One other element is of determining value as to the necessity for his
occupation and defence of Brooklyn Heights. New York was the only base
from which Great Britain could operate against the colonies as an
organized State. By Long Island Sound and the Hudson River, her right
hand would hold New England under the guns of her warships, and by quick
occupation of Chesapeake and Delaware Bays and their tributary streams,
her left hand would cut off the South.

If the views of Lord Dartmouth had prevailed, in 1775, there would have
been no siege of Boston; but New York would have had a garrison fully
equal to its defence, while sparing troops for operations outside. But
the prompt occupation of New York, as the headquarters of revolution,
was a clear declaration to the world, and to the scattered people of the
colonies, that a new nation was asserting life, and that its soil was
free from a hostile garrison. The occupation of New York centralized, at
the social, commercial, and natural capital of the Republic, all
interests and resources, and gave to the struggle real force,
inspiration, and dignity.

Just as the men at Bunker Hill fought so long as powder and ball held
out, but could not have been led to assail, in open field, the veterans
whom they did, in fact, so effectively resist; and, as very often, a
patriotic band has bravely defended, when unequal to aggressive
action,--so the possession, defence, and even the loss, of New York, as
an incident of a campaign, were very different from an effort to wrest
the city from the grasp of a British garrison, under cover of yawning
broadsides.

History is replete with facts to show how hopefully men will seek to
regain lost positions, when an original capture would have been deemed
utterly hopeless. Poland wellnigh regained a smothered nationality
through an inspiration, which never could have been evoked, in a plan to
seize from the Russian domain a grand estate, upon which to establish an
original Poland.

To have held but to have lost New York, would simply show the defects of
the defence, and the margin wanting in ability to retain, while no less
suggesting how, in turn, it might be regained, at the right time, by
adequate means and methods. The occupation and defence of Brooklyn
Heights was the chief element of value in this direction. It not only
combined the general protection of the city and post, in connection with
the works upon Governor's Island, but to have neglected either would
have admitted an inability to retain either.
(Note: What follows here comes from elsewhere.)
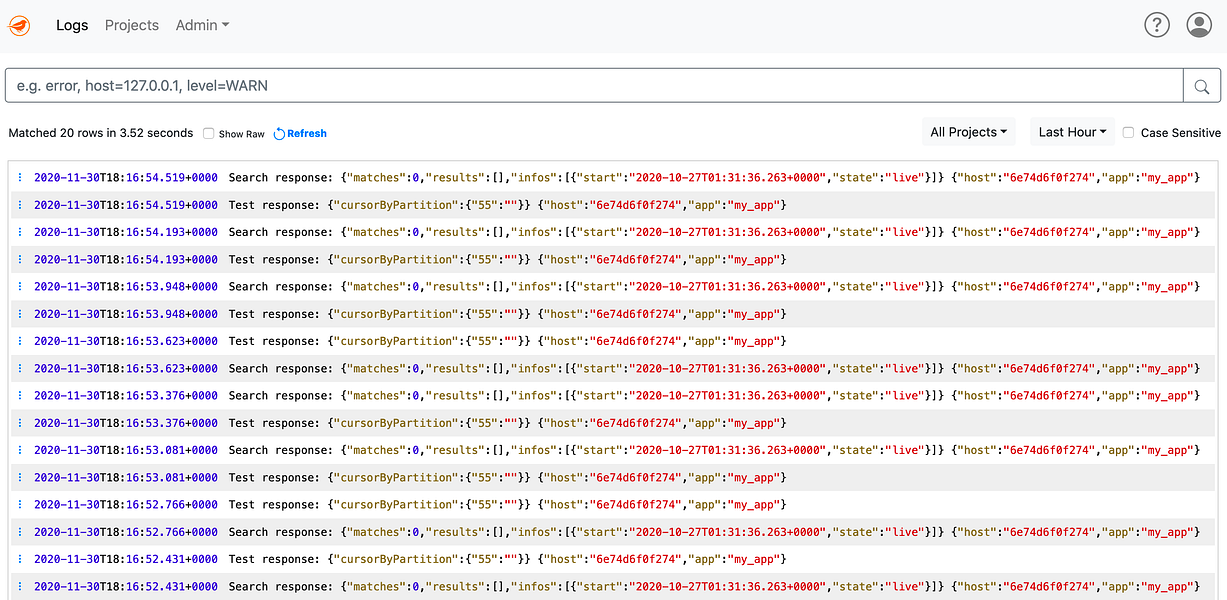Open the user account profile icon
Viewport: 1227px width, 600px height.
click(1199, 25)
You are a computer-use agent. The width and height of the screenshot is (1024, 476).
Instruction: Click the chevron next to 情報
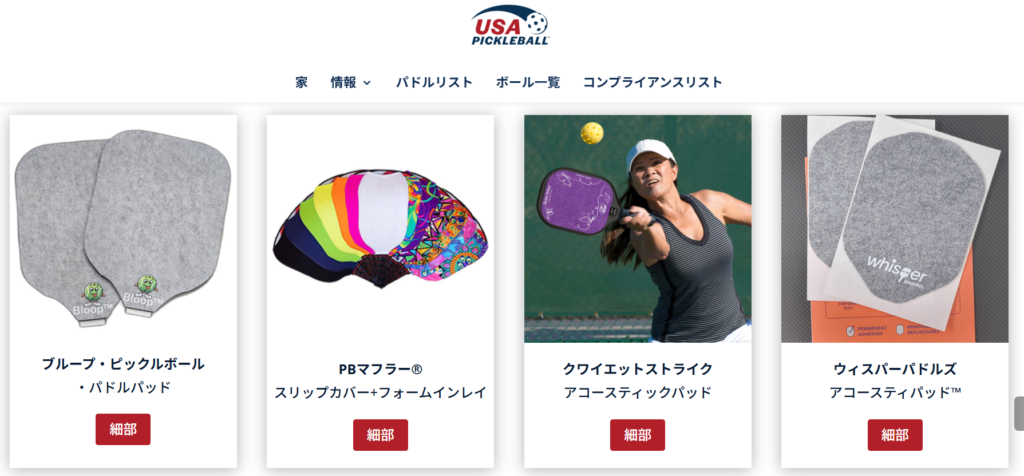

British troops at Brooklyn would command New York. American troops at
Brooklyn presented the young nation in the attitude of guarding the
outer doorway of its freshly-asserted independence. It put the British
to the defensive, and compelled them to risk the landing of a large
army, after a protracted ocean voyage, before they could gain a footing
and measure strength with the colonists. It does not lessen our estimate
of the skill of Washington to know that Congress failed to supply
adequate forces; but he made wise estimates, and had reason to expect a
prompt response to his requisitions.